The action scenes in ‘Brave New World’ are not well orchestrated and the quality of fight sequences varies to a great extent. There’s not much momentum here either. The hand-to-hand combat scenes are too slow and ordinary.
The only sequence that stands out is the large-scale setup featuring Mackie piloting a plane and engaging in dogfights with fighter jets, racing to stop missiles from striking their aircraft carrier.
Otherwise, the movie falls way too short as far as the action sequences go. Other than some recycled stunts, there’s not much visual ambition either.
Tim Blake Nelson’s Samuel Sterns is possibly the weakest villain in the Marvel Cinematic Universe. His superpower is that he’s the world’s greatest actuary, and his only weapon is a 1958 slow-jam by The Fleetwoods.
Giancarlo Esposito’s Side-winder adds some physicality to the action, but the character doesn’t fit into the story organically and therefore seems out of place. The plot feels cobbled together, scenes don’t match up and the real-world implications are not addressed with any great ambition.
‘Brave New World’ doesn’t really have a moral core even though it trumpets its topicality. Wilson is Black, and he never took the Super-Soldier Serum that made Rogers Captain America, and so he is more human in his endurance but that alone is not a winning gambit.
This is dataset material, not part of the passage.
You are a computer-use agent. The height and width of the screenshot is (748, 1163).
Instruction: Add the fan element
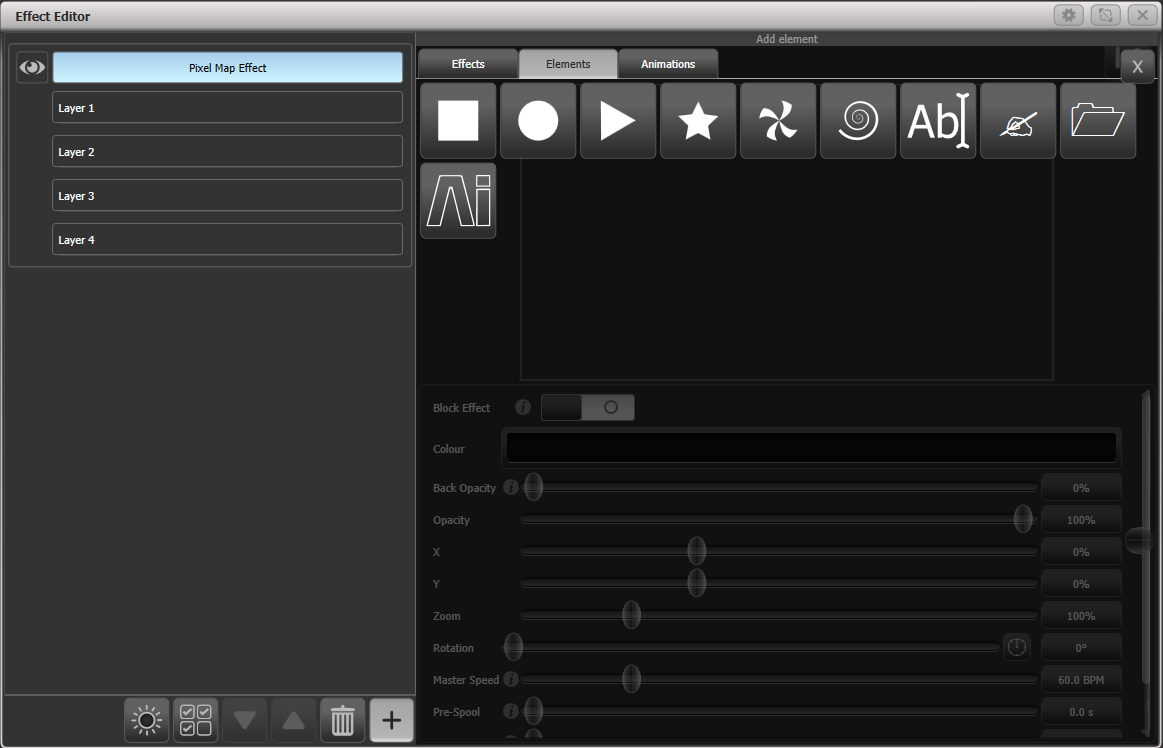coord(777,120)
Sam’s anxieties do not get dramatised the way they should. Even Sam’s decision to do business with Ross, the obsessive General who spent a lifetime pursuing the Hulk and others, trying to ruin the Avengers, is questionable. This film feels shallow and obligatory.
‘Brave New World’ is neither exciting, nor thrilling. It is not creative either. Even cutting-edge visual effects fail to power the engagement.